▶ **Goal of the exercise**: Reproduce each line of the material precisely.
===== Information provided
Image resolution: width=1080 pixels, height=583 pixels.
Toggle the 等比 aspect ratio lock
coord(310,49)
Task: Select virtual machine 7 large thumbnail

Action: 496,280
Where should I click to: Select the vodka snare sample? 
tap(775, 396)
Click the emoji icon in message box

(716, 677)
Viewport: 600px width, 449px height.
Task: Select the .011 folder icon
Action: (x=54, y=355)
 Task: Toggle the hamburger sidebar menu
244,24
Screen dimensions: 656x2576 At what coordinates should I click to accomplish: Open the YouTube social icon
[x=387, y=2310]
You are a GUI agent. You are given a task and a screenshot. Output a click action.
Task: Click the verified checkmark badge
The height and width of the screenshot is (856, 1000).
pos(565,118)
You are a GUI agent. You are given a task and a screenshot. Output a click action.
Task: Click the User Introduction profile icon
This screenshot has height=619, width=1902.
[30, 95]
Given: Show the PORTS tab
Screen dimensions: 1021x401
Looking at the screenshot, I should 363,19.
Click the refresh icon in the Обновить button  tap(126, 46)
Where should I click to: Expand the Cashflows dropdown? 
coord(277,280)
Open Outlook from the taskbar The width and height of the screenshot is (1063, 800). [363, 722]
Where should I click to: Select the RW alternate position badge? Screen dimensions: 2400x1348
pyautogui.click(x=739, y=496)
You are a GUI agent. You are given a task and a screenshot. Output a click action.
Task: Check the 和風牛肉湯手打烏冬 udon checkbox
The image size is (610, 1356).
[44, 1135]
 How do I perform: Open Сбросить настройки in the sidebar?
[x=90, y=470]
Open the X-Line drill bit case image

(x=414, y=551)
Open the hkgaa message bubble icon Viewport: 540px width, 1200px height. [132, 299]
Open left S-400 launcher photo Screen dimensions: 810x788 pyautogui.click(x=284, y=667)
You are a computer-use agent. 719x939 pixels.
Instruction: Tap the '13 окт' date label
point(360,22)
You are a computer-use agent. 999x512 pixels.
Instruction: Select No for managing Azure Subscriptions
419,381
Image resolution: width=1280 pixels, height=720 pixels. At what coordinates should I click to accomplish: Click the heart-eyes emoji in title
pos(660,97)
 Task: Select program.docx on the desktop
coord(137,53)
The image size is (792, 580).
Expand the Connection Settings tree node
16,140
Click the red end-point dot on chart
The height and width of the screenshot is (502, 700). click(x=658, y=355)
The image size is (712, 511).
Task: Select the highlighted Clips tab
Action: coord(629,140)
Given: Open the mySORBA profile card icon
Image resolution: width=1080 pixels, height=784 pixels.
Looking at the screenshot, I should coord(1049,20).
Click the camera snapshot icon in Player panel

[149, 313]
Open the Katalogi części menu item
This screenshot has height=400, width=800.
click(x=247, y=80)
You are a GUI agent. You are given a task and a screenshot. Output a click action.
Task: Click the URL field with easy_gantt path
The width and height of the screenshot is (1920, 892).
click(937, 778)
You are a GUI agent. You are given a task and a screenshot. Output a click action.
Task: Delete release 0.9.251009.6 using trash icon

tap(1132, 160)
==========
▶ **Response area**:
Image resolution: width=1080 pixels, height=583 pixels.
Toggle the 等比 aspect ratio lock
coord(310,49)
Task: Select virtual machine 7 large thumbnail

Action: 496,280
Where should I click to: Select the vodka snare sample? 
tap(775, 396)
Click the emoji icon in message box

(716, 677)
Viewport: 600px width, 449px height.
Task: Select the .011 folder icon
Action: (x=54, y=355)
 Task: Toggle the hamburger sidebar menu
244,24
Screen dimensions: 656x2576 At what coordinates should I click to accomplish: Open the YouTube social icon
[x=387, y=2310]
You are a GUI agent. You are given a task and a screenshot. Output a click action.
Task: Click the verified checkmark badge
The height and width of the screenshot is (856, 1000).
pos(565,118)
You are a GUI agent. You are given a task and a screenshot. Output a click action.
Task: Click the User Introduction profile icon
This screenshot has height=619, width=1902.
[30, 95]
Given: Show the PORTS tab
Screen dimensions: 1021x401
Looking at the screenshot, I should 363,19.
Click the refresh icon in the Обновить button  tap(126, 46)
Where should I click to: Expand the Cashflows dropdown? 
coord(277,280)
Open Outlook from the taskbar The width and height of the screenshot is (1063, 800). [363, 722]
Where should I click to: Select the RW alternate position badge? Screen dimensions: 2400x1348
pyautogui.click(x=739, y=496)
You are a GUI agent. You are given a task and a screenshot. Output a click action.
Task: Check the 和風牛肉湯手打烏冬 udon checkbox
The image size is (610, 1356).
[44, 1135]
 How do I perform: Open Сбросить настройки in the sidebar?
[x=90, y=470]
Open the X-Line drill bit case image

(x=414, y=551)
Open the hkgaa message bubble icon Viewport: 540px width, 1200px height. [132, 299]
Open left S-400 launcher photo Screen dimensions: 810x788 pyautogui.click(x=284, y=667)
You are a computer-use agent. 719x939 pixels.
Instruction: Tap the '13 окт' date label
point(360,22)
You are a computer-use agent. 999x512 pixels.
Instruction: Select No for managing Azure Subscriptions
419,381
Image resolution: width=1280 pixels, height=720 pixels. At what coordinates should I click to accomplish: Click the heart-eyes emoji in title
pos(660,97)
 Task: Select program.docx on the desktop
coord(137,53)
The image size is (792, 580).
Expand the Connection Settings tree node
16,140
Click the red end-point dot on chart
The height and width of the screenshot is (502, 700). click(x=658, y=355)
The image size is (712, 511).
Task: Select the highlighted Clips tab
Action: coord(629,140)
Given: Open the mySORBA profile card icon
Image resolution: width=1080 pixels, height=784 pixels.
Looking at the screenshot, I should coord(1049,20).
Click the camera snapshot icon in Player panel

[149, 313]
Open the Katalogi części menu item
This screenshot has height=400, width=800.
click(x=247, y=80)
You are a GUI agent. You are given a task and a screenshot. Output a click action.
Task: Click the URL field with easy_gantt path
The width and height of the screenshot is (1920, 892).
click(937, 778)
You are a GUI agent. You are given a task and a screenshot. Output a click action.
Task: Delete release 0.9.251009.6 using trash icon

tap(1132, 160)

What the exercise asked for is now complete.